Am einfachsten scheint es die Person mit der 33-Kilo-Ration Plastikmüll zu haben. Aber das täuscht. Diese Person hat vermutlich die Arschkarte gezogen.
Okay, Jute statt Plastik – null Problemo, sofort umsetzbar. Aber bereits beim Leeren der ersten Jutetasche stellt unser Kandidat fest, was ihm vorher nie gestört hat: dass fast jedes Produkt aus dem Supermarkt eingeschweißt ist, inklusive der zwölf Himbeeren, die er morgens so gerne im Joghurt verrührt.
Aber hatte er nicht neulich von einem alternativen Laden gelesen, in dem Waren pur verkauft werden, ganz ohne Verpackung? Also ab ins Auto, vierzehn Kilometer hin zu der unverpackten Butter, vierzehn Kilometer zurück. Und das fast täglich. REWE, Edeka, Penny, Netto und Konsorten kommen nicht mehr infrage, wenn man sein schnelles Ableben nicht provozieren will.
Wir stecken definitiv in der Plastikfalle. Und 33 Kilo Plastikmüll sind schnell beisammen.

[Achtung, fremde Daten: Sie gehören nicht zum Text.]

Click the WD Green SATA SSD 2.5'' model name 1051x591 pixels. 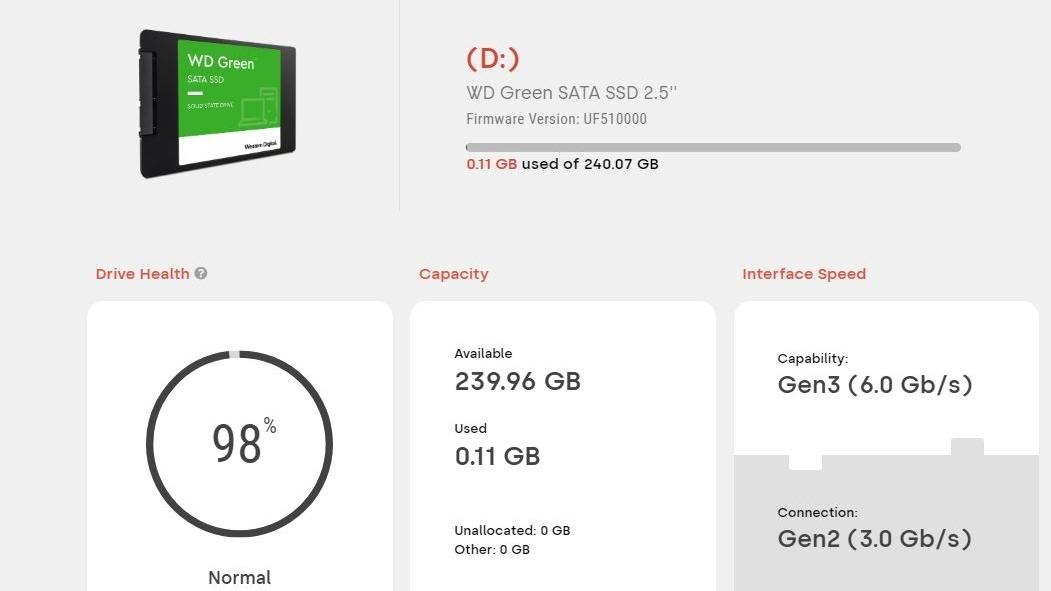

Zweifellos haben wir uns in einem System verheddert, das uns sofort an die Gurgel geht, sobald wir auch nur einen Schritt aus ihm heraus treten.
Während sich in diesem Gedankenspiel die vier Probanden noch zu retten vermögen, weil sie, von Angst getrieben, bereit sind, ihr gesamtes Leben neu zu ordnen, scheinen wir als menschliche Gemeinschaft rettungslos verloren. Dabei sind die Menetekel des Untergangs unübersehbar geworden, sie springen uns überall an, wo wir gehen und stehen. It’s written on the wall …
“Wo materieller Fortschritt, wo Eroberungen von ganz äußerlicher Perfektion herrschen, wo all das herrscht, was sich unter Ausschluss jedes inneren Fortschritts auf Bequemlichkeiten stützt, da kann sich echte Kultur nicht mehr entwickeln”, schrieb der französische Dramatiker und Regisseur Antonin Artaud (1). Und er fährt fort: “In dem Maße, wie wir Fortschritte machen und unser Einfluss auf die äußere Natur uns Wüsten beschert, entgeht uns gleichsam der Himmel”.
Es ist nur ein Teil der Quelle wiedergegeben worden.